*Required work*.
Without including any images, reproduce each entry exactly.

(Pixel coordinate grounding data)
# # # # #
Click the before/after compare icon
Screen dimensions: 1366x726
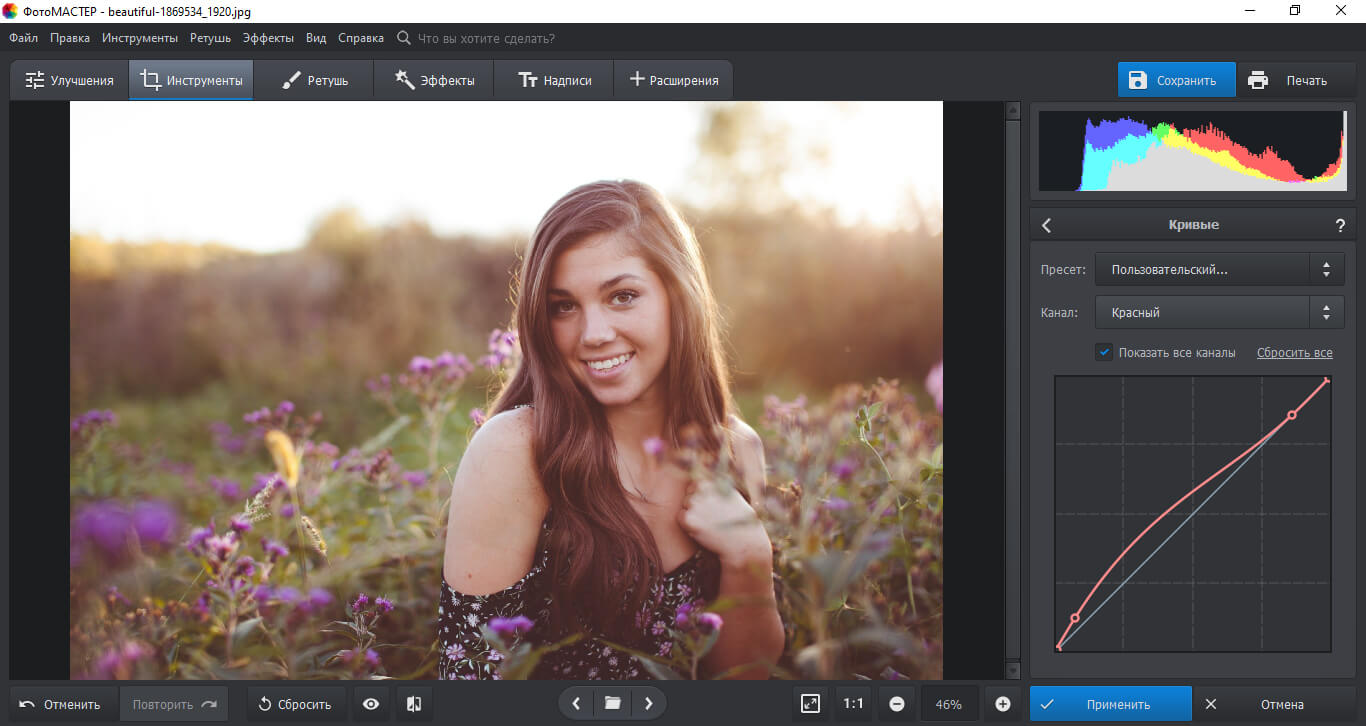point(414,704)
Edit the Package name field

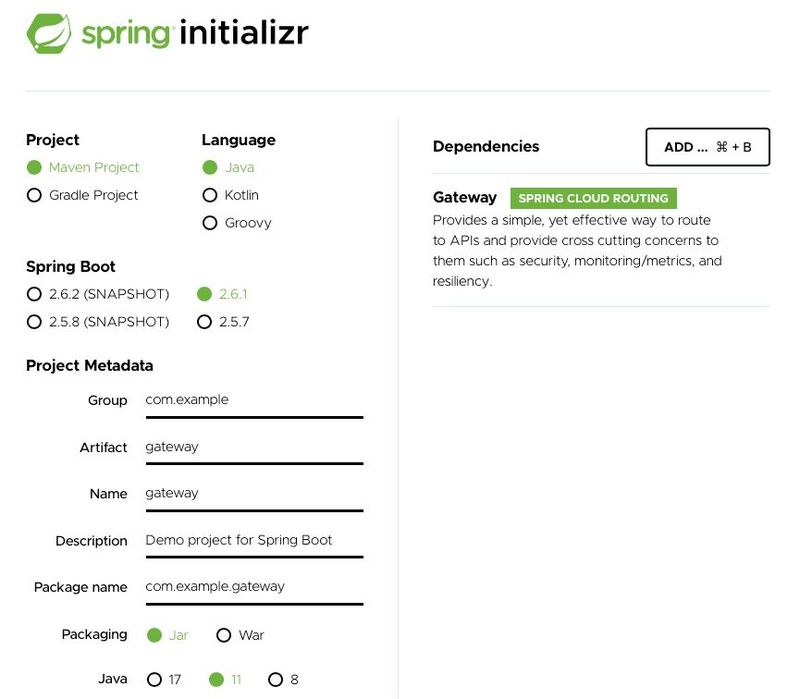(x=253, y=587)
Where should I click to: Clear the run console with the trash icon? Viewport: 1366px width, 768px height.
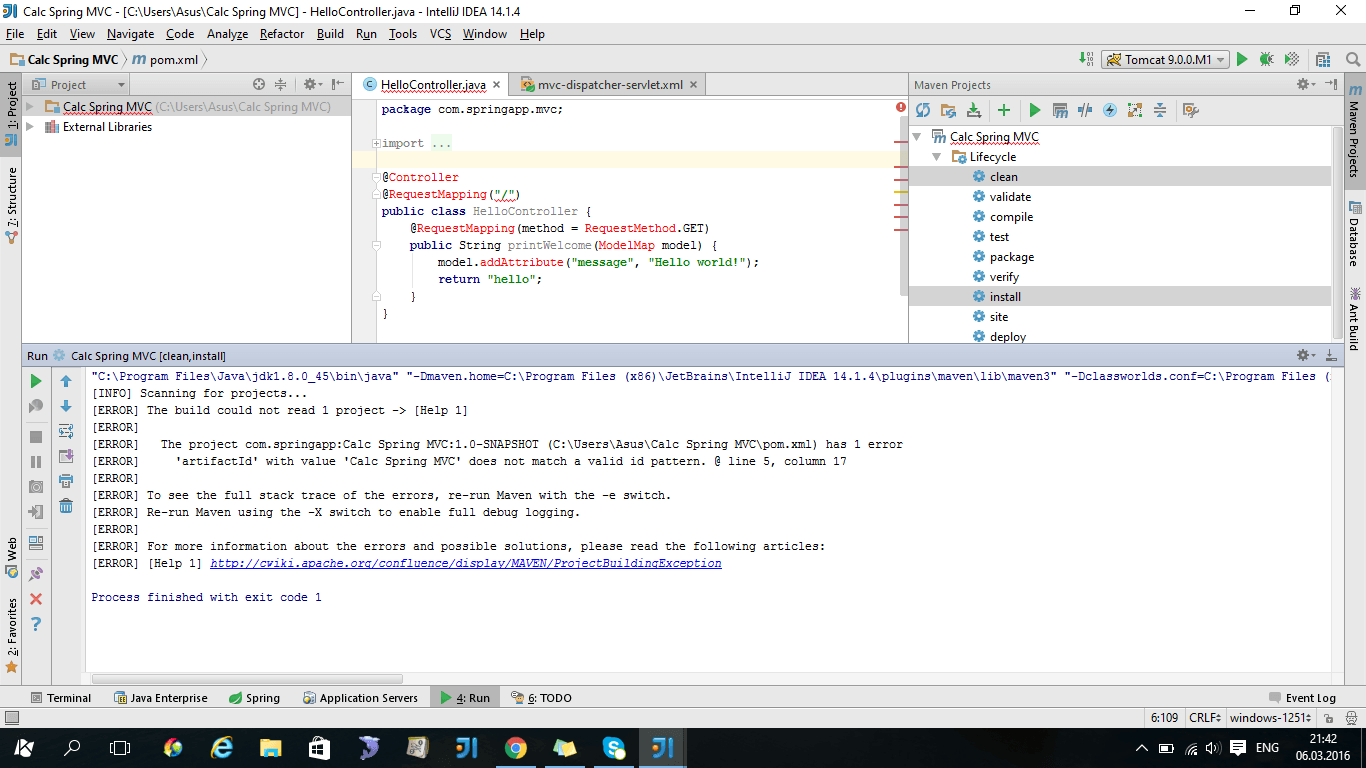[x=66, y=506]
# # # # #
*Response to this exercise*.
Click the before/after compare icon
Screen dimensions: 1366x726
point(414,704)
Edit the Package name field

(x=253, y=587)
Where should I click to: Clear the run console with the trash icon? Viewport: 1366px width, 768px height.
[x=66, y=506]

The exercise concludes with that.